Halogen & LED Lamps: 110 million capacity per year. Fog, side, dashboard, parking, indicator — basically, if your car lights up like a Diwali rocket, chances are Suprajit made the bulb.
Non-auto & Aftermarket: Agriculture, powersports, off-highway. Also huge aftermarket business — if your bike cable snaps, mechanic pulls out Suprajit’s spare.
It’s a diversified, export-heavy business: India 47% vs exports 53% FY24. But despite global reach, net margins are just 2.6% — the kind of thinness that even a wafer packet would mock.
4. Financials Overview
Metric
Latest Qtr (Jun 25)
YoY Qtr (Jun 24)
Prev Qtr (Mar 25)
YoY %
QoQ %
Revenue
863 Cr
735 Cr
877 Cr
+17.4%
-1.6%
EBITDA
82 Cr
86 Cr
87 Cr
-4.7%
-5.7%
PAT
48.1 Cr
38 Cr
27 Cr
+26.1%
+78.1%
EPS (₹)
3.47
2.75
1.96
+26.2%
+77.0%
Commentary: Sales up 17% YoY, PAT up 26%. QoQ bounce is sharp, but EBITDA flat. The real villain = low margins. EPS annualizes to ~₹14, but market happily pays 57x. Matlab “Bhai, ye toh Tesla jaisa valuation hai, cable factory k liye.”

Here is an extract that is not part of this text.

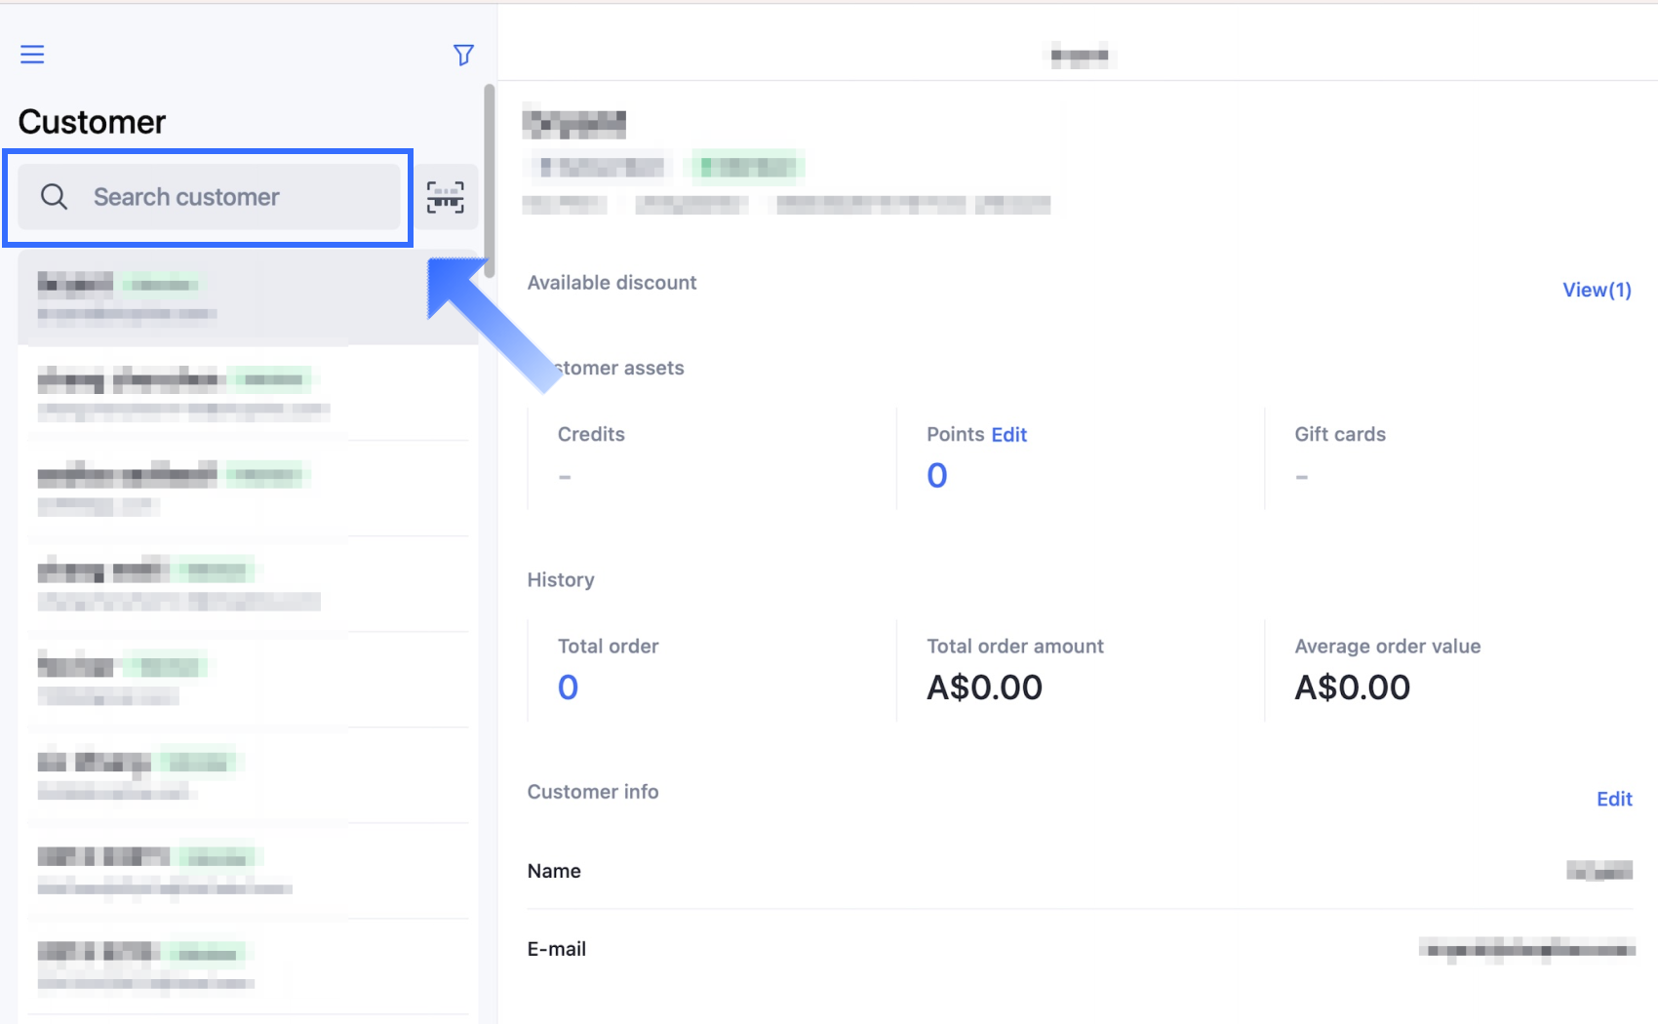Click the Name row in Customer info
Viewport: 1658px width, 1024px height.
click(1079, 871)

5. Valuation – Fair Value Range Only
Method 1: P/E
EPS TTM = ₹7.9
Industry P/E = 25–30x
Fair Value = ₹200 – ₹240
Method 2: EV/EBITDA
EV = ₹6,948 Cr
EBITDA TTM = ₹329 Cr
EV/EBITDA = 21x (sector avg 12–15x)
Fair Value = ₹300 – ₹380
Method 3: DCF (rough cut)
Assume 12–15% topline growth, 11% EBITDA margins.
Discount rate 12%.
Fair Value = ₹280 – ₹360
Fair Value Range: ₹200 – ₹380
⚠️ Disclaimer: Educational purposes only. Not investment advice.
6. What’s Cooking – News, Triggers, Drama
SCS Acquisition: Germany-based cable maker bought from insolvency. Plants in Canada, China, Poland, Morocco.